'''

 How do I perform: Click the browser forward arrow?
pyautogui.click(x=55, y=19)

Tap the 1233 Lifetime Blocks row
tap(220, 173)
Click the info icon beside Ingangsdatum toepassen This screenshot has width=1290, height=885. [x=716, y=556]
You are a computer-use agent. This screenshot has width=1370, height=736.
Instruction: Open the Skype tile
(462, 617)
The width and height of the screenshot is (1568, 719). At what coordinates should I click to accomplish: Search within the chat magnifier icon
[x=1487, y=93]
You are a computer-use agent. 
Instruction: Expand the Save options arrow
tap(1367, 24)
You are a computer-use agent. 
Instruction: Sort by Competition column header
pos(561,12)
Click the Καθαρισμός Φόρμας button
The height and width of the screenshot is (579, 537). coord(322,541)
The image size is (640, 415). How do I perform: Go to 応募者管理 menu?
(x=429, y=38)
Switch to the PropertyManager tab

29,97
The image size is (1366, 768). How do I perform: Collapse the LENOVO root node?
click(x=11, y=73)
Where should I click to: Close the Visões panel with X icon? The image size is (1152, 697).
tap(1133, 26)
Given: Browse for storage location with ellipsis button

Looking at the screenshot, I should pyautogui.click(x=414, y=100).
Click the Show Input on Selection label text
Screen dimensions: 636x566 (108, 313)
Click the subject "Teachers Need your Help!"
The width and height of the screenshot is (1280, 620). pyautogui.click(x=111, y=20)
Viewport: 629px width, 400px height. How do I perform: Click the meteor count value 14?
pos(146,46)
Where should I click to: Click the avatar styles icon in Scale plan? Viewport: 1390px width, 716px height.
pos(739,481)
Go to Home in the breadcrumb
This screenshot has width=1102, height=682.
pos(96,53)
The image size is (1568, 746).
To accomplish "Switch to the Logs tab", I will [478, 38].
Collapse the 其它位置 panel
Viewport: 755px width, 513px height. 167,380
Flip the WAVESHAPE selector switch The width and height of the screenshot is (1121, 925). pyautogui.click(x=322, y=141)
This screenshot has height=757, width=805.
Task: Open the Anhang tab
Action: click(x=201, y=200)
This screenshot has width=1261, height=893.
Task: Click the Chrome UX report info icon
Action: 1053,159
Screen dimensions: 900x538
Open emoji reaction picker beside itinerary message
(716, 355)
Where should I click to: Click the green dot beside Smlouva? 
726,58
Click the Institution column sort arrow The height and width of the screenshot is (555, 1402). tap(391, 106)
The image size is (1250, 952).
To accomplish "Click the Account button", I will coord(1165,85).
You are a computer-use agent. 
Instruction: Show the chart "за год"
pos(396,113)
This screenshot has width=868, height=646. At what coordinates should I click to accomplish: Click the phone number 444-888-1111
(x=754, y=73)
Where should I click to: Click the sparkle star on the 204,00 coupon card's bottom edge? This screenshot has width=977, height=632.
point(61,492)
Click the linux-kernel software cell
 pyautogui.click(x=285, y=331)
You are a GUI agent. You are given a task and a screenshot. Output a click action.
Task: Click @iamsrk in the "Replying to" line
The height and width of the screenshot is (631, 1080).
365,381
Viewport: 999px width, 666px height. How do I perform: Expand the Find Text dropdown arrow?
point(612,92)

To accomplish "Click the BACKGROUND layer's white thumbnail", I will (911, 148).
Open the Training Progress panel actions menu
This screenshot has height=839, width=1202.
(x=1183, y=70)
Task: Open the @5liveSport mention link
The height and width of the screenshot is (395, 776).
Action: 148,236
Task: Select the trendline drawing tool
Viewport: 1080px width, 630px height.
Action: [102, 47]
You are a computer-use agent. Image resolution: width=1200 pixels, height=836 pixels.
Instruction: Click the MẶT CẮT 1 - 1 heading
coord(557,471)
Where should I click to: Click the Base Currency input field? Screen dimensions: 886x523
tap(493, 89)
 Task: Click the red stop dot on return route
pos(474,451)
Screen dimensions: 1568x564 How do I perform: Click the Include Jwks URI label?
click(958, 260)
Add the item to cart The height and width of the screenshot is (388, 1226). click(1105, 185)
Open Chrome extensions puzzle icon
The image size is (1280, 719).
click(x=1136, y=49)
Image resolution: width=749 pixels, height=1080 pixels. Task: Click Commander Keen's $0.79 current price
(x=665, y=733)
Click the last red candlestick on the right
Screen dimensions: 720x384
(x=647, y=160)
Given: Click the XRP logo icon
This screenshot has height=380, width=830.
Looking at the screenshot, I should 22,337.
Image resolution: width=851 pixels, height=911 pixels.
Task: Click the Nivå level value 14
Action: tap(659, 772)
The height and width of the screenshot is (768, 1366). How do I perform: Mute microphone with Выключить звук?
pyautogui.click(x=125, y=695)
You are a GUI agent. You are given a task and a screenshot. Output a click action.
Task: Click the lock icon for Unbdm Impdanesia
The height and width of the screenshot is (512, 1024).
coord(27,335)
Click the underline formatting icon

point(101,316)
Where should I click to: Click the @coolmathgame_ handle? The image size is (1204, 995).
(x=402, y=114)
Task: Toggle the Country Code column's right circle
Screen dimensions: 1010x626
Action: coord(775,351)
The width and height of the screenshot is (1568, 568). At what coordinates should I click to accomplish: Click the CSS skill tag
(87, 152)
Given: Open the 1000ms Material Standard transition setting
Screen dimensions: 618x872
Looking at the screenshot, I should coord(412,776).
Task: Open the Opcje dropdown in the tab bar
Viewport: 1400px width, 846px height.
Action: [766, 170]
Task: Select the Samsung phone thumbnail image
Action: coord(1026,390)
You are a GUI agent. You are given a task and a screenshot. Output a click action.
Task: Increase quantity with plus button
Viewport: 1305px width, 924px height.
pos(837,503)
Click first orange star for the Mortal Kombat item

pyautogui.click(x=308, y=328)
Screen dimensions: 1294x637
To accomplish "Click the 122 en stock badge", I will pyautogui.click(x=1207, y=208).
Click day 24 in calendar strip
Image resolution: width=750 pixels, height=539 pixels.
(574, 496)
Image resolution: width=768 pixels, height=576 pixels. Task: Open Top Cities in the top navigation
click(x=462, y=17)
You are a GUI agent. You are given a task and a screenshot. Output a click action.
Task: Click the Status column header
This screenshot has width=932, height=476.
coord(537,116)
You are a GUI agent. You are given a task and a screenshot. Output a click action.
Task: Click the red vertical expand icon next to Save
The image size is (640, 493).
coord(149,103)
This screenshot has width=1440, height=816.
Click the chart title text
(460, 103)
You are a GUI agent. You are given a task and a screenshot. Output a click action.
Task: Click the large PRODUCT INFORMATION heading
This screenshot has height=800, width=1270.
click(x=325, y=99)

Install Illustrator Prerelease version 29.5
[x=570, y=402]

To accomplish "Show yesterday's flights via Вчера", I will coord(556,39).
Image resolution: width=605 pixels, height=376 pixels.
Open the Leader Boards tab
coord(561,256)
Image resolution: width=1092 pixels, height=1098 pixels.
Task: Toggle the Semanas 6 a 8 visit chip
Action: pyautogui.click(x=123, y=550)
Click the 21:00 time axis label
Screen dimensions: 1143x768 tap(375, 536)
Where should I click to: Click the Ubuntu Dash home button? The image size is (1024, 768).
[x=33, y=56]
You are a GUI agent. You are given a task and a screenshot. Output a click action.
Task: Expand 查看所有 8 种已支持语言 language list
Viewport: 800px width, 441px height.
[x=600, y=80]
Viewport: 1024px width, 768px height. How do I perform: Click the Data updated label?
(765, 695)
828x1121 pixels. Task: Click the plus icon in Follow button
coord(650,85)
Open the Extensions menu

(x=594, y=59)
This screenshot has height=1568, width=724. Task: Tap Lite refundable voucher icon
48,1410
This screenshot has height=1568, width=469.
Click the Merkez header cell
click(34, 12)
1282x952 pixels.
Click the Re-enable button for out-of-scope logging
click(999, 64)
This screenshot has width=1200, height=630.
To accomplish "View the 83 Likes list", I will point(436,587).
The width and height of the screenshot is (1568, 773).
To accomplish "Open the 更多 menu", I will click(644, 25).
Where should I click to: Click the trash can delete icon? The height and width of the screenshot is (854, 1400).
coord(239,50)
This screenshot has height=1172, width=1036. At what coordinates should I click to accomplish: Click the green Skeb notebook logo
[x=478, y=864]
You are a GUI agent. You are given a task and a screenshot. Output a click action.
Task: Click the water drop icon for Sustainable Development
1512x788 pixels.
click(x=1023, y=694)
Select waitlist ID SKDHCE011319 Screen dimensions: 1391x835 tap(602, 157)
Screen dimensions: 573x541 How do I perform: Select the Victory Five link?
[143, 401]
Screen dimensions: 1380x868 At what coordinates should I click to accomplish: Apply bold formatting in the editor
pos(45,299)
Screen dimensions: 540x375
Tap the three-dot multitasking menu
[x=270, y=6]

'''

The response must contain every line from the listing above in which the string "right" appears.

Click the last red candlestick on the right
Task: Toggle the Country Code column's right circle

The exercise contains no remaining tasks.